= Holmegaard bow =

Self bows from Northern European bogs, c. 7000 BC

The Holmegaard bows are a series of self bows found in the bogs of Northern Europe dating from c. 7000 BC in the Mesolithic age. They are named after the Holmegaard area of Denmark in which the first and earliest specimens were found, and are the oldest bows discovered anywhere in the world.

==Description==

The shape of the Holmegaard bows is their distinctive feature, having wide, parallel limbs and a biconvex midsection with the tips ending in a point. The handle is deep, narrow and remains stiff while the bow is drawn. The bows are typically between 170 and 180 cm in length and less than 6 cm wide. It has been suggested that only the inner limbs of a Holmegaard style bow bend in use, but this is incorrect. They instead bend to their tips.

All Mesolithic bows from this area are made of elm, the best European bow wood apart from yew. (Yew spread to modern Denmark only in about the third millennium BCE).

| An example of a Holmegaard type bow. | A closeup of the handle. |

==Use==

The Holmegaard bows were initially believed to have been made "backwards", that is with wood removed from the back and the belly made convex. This may be the result of a comparison with the English longbow that has a flat back and a convex belly. Many successful replicas were made in this fashion even though working the back of the bow cuts the wood fibres and endangers it.

Subsequent analysis suggested the back may have instead been convex with the flattened surface being the belly. This is more efficient for woods like elm which are relatively strong in tension. The compression strain on the belly is evenly distributed on the flat surface which reduces string follow. Later yew bows are generally narrower, yew being better suited for narrow bows than elm.

==Efficiency==

The Holmegaard design, under the previous interpretation of a bow that bends only in the broad inner part of the limbs, may be able to shoot an arrow faster and further due to the light, long and stiff outer limbs which act as levers when propelling the arrow. This is the same principle that explains why a dart can be propelled faster from an Atlatl than from throwing alone.
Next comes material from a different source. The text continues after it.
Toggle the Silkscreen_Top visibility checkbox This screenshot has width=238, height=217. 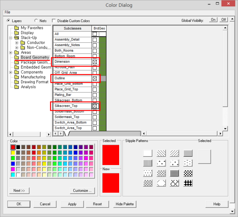(95, 106)
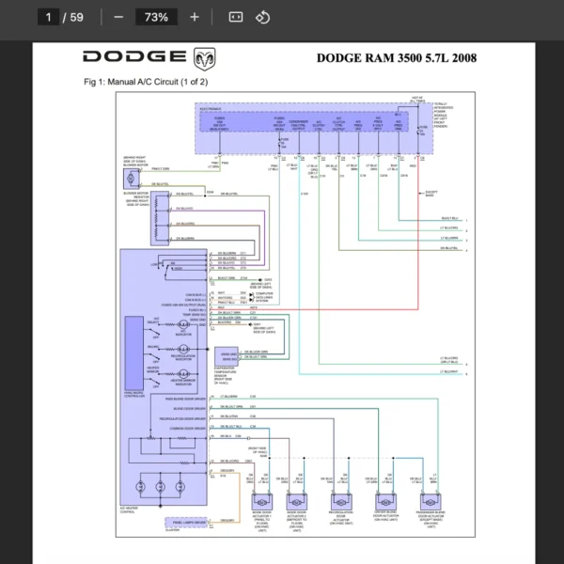The image size is (564, 564).
Task: Click the recirculation door actuator motor symbol
Action: click(x=341, y=502)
Such "Holmegaard style" bows are used in flight archery competitions. For flight bows, an optimum between the length of the stiff tips and the draw force of the bow is desired. If the outer limbs are too long, their weight exceeds the capacity of the energy stored in the inner limbs. The outer limbs can also become unstable if made too thin. In modern Holmegaard-style bows, the outer limbs are much thicker than the inner limbs to prevent the outer limbs from bending excessively.

The original specimens were not finished for such high performance. There is doubt as to whether the biconvex shape of the mid-limbs is due to poor preservation in the bogs. The more recent Holmegaards do not have well defined "shoulders" and have more semblance to the American flatbow.

Due to the wide working limbs, Holmegaard bows can be made from more common, lower density woods such as yew, maple, ash, and oak, as well as elm.